English rugby league footballer (1952–2022)

Leslie P. Dyl (1 December 1952 – 22 May 2022) was an English professional rugby league footballer who played in the 1970s and 1980s. He played at representative level for Great Britain and England, and at club level for Leeds and Bramley, as a or .

==Playing career==
===Challenge Cup Final appearances===
Dyl played as an interchange/substitute (replacing Ronnie Cowan) in Leeds' 7–24 defeat by Leigh in the 1971 Challenge Cup Final at Wembley Stadium, London on 15 May 1971 in front of a crowd of 85,514; played left-centre in the 13–16 defeat by St. Helens in the 1972 Challenge Cup Final at Wembley Stadium on 13 May 1972 in front of a crowd of 89,495; played left-centre and scored a try in the 16–7 victory over Widnes in the 1977 Challenge Cup Final at Wembley on 7 May 1977 in front of a crowd of 80,871; and played left-centre in the 14–12 victory over St. Helens in the 1978 Challenge Cup Final at Wembley on 13 May 1978 in front of a crowd of 96,000.

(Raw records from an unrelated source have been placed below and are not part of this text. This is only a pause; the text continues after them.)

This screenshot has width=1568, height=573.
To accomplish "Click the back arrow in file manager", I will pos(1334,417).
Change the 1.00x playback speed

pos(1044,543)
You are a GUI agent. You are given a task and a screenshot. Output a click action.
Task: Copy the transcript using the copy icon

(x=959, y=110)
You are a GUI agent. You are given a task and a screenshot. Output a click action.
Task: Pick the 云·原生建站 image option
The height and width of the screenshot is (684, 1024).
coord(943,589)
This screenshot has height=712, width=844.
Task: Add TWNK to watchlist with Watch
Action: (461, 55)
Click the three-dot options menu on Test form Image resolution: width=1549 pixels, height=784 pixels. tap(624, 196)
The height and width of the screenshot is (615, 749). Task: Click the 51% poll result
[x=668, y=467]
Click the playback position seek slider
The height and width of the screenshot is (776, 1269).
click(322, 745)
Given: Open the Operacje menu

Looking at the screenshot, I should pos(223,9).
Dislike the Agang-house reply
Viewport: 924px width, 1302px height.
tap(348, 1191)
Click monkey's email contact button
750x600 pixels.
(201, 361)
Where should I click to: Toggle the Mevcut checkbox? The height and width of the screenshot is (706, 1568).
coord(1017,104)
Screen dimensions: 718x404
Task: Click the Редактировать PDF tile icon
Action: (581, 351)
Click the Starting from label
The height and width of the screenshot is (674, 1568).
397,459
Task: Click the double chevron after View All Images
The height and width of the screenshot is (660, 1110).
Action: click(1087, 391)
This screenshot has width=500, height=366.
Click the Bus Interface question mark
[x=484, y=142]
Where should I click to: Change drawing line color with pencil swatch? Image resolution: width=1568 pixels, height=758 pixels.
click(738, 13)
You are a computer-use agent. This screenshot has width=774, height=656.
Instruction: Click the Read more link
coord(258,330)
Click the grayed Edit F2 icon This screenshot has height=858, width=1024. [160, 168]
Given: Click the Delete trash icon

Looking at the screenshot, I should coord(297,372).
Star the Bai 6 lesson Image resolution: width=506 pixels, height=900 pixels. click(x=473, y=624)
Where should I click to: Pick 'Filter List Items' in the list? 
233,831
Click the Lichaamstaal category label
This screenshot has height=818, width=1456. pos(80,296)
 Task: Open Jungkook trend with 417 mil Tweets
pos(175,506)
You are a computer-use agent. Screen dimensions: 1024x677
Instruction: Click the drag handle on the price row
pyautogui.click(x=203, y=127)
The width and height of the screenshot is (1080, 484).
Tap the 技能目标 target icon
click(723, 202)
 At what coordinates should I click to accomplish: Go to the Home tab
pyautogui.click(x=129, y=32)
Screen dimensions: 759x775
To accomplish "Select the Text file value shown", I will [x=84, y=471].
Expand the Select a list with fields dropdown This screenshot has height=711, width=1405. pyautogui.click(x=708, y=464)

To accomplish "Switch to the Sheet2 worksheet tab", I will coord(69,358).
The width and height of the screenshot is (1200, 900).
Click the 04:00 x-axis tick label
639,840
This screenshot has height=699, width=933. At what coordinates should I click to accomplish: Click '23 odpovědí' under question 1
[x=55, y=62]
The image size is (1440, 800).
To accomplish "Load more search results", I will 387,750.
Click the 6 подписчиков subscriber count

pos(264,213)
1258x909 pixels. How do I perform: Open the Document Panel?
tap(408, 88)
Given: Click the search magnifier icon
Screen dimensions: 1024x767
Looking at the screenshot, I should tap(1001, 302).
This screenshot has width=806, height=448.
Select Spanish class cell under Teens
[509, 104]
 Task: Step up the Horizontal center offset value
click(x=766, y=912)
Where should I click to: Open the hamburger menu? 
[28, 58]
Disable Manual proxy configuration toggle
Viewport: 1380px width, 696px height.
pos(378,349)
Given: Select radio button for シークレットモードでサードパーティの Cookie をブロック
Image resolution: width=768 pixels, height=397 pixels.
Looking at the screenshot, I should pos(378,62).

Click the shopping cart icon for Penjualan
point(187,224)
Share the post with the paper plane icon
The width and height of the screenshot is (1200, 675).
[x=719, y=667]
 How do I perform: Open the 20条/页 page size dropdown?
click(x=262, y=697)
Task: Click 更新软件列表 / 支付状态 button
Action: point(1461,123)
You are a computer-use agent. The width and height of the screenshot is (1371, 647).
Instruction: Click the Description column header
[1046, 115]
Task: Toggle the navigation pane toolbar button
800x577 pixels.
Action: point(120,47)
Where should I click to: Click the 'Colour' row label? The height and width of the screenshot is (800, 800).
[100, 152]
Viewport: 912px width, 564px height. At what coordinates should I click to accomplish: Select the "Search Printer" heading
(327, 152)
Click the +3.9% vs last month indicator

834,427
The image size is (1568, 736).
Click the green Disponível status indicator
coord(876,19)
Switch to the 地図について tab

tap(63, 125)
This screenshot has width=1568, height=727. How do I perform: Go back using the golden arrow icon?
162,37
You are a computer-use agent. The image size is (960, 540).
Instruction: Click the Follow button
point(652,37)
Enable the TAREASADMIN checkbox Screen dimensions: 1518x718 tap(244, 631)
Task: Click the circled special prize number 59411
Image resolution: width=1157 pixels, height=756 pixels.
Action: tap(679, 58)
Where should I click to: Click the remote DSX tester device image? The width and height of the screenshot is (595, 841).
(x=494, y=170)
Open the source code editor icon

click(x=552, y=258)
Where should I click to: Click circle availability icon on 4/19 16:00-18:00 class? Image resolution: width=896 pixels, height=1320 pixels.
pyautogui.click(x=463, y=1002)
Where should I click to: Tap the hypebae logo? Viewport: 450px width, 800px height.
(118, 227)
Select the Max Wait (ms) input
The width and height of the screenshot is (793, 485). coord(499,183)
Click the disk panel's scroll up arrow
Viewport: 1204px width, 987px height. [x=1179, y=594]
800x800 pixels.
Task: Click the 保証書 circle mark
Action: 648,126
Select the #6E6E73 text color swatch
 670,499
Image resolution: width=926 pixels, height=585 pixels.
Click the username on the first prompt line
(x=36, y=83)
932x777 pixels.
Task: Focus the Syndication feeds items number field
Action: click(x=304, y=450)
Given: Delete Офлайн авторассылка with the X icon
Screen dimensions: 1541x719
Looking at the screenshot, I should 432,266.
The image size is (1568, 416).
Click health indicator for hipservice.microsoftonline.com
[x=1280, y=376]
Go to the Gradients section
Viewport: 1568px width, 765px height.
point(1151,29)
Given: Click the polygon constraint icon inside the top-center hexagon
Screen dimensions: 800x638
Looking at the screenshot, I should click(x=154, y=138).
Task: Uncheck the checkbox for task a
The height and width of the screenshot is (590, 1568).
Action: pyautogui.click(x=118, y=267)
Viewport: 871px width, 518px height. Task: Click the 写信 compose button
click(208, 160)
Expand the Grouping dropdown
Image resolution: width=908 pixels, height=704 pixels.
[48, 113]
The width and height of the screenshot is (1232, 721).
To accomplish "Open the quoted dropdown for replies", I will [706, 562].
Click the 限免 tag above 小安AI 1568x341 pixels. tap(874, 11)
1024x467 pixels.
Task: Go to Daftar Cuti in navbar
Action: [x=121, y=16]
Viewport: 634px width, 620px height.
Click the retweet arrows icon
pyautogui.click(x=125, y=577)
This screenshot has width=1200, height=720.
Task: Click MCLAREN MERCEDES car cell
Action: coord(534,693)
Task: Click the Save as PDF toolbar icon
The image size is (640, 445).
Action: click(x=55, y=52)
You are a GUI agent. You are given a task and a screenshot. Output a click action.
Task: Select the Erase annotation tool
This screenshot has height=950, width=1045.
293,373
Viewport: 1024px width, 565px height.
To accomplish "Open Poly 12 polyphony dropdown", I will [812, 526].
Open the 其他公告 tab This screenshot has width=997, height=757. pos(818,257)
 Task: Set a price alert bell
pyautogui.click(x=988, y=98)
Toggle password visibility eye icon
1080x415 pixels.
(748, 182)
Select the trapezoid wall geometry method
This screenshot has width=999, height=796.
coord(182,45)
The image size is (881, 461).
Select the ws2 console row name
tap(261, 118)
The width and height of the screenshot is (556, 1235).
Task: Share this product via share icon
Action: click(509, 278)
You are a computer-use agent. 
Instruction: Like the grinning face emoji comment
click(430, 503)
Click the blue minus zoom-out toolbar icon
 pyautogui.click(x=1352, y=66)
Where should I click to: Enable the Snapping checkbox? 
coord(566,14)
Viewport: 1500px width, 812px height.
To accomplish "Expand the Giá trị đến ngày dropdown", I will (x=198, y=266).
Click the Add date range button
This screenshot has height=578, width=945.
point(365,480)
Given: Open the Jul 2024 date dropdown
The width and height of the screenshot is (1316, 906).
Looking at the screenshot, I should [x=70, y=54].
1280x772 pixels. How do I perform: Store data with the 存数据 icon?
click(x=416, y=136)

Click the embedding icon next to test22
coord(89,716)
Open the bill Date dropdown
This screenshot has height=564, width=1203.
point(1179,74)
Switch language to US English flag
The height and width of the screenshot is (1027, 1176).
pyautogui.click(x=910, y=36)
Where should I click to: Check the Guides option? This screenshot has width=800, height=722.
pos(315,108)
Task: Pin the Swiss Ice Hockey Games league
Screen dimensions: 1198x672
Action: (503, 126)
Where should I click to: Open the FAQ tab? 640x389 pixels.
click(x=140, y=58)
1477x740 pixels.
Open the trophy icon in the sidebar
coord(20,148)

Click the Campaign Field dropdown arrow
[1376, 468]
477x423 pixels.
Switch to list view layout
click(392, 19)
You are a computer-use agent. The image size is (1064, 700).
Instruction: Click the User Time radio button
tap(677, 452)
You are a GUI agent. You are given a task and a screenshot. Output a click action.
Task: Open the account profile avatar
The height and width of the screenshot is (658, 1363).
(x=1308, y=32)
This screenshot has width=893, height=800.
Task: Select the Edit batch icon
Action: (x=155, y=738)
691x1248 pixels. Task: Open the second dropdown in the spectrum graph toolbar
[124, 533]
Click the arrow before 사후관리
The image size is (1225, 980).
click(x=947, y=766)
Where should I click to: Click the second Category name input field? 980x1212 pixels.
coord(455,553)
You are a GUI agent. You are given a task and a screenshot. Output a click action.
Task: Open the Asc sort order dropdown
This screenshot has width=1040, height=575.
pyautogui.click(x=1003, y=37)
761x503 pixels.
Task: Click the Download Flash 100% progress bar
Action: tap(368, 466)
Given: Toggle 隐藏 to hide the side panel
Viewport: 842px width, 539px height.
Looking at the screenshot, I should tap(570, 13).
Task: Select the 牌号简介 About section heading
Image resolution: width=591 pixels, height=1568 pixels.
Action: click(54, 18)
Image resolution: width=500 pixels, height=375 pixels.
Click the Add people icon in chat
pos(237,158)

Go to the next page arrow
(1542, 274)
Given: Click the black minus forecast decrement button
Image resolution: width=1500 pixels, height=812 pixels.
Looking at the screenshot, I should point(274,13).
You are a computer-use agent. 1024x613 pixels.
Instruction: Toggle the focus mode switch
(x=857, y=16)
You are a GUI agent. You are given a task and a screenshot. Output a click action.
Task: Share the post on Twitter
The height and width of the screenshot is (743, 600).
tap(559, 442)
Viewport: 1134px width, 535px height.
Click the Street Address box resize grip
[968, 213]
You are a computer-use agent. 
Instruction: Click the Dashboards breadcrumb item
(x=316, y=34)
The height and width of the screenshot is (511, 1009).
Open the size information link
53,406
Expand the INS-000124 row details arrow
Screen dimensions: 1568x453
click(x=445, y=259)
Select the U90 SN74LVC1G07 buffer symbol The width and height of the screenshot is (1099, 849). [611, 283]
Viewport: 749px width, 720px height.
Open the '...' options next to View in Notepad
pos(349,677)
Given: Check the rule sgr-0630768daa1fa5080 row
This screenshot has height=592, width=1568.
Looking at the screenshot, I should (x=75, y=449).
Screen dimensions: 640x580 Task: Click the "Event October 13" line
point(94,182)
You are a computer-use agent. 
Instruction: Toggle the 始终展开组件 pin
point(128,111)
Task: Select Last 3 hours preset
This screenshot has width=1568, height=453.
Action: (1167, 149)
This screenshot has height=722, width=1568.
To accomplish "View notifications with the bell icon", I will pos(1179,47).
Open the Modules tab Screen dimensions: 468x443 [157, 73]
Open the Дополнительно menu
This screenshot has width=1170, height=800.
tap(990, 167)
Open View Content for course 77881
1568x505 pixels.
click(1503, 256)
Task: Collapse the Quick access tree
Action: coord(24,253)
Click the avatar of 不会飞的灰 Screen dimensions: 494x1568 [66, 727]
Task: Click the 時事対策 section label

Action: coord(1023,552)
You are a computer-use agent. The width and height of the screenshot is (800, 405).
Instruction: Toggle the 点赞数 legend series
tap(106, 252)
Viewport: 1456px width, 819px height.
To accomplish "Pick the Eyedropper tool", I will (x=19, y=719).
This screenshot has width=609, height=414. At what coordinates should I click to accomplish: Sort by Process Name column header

===County Cup Final appearances===
Dyl played left-centre in Leeds' 36–9 victory over Dewsbury in the 1972 Yorkshire Cup Final at Odsal Stadium, Bradford on 7 October 1972, played left-centre and scored 2 tries in the 7–2 victory over Wakefield Trinity in the 1973 Yorkshire Cup Final at Headingley Stadium in Leeds on 20 October 1973; played left-centre and scored a try in the 15–11 victory over Hull Kingston Rovers in the 1975 Yorkshire Cup Final during the 1975–76 season at Headingly on 15 November 1975; played left-centre, scored 2 tries, and was man of the match winning the White Rose Trophy in the 16–12 victory over Featherstone Rovers in the 1976 Yorkshire Cup Final at Headingly on 16 October 1976; and played left-centre in the 15–6 victory over Halifax in the 1979 Yorkshire Cup Final during the 1979–80 season at Headingly on 27 October 1979.

===Player's No.6/John Player Trophy Final appearances===
Dyl played left-centre in Leeds' 12–7 victory over Salford in the 1972–73 Player's No.6 Trophy Final at Fartown Ground, Huddersfield on 24 March 1973, and played left-centre in the 4–15 defeat by Wigan in the 1982–83 John Player Trophy Final at Elland Road in Leeds on 22 January 1983.

===Testimonial match===
Dyl's testimonial match at Leeds took place in 1980.

===International honours===
Dyl won caps for England while at Leeds in 1975 against France, in the 1975 Rugby League World Cup against Wales, France, Wales, New Zealand, New Zealand (sub), Australia, and Australia, in 1975 against Papua New Guinea (non-test), in 1977 Wales, and France, in 1978 France, and Wales, in 1981 against Wales, and won caps for Great Britain while at Leeds in 1974 against Australia (2 matches), and New Zealand (3 matches), in the 1977 Rugby League World Cup against France, New Zealand, and Australia (2 matches) including the World Cup final at the Sydney Cricket Ground, in 1978 against Australia, and in 1982 against Australia.

In addition to test matches, Dyl appeared as a substitute in Great Britain's 7–8 defeat by France in the friendly at Stadio Pier Luigi Penzo, Venice on 31 July 1982.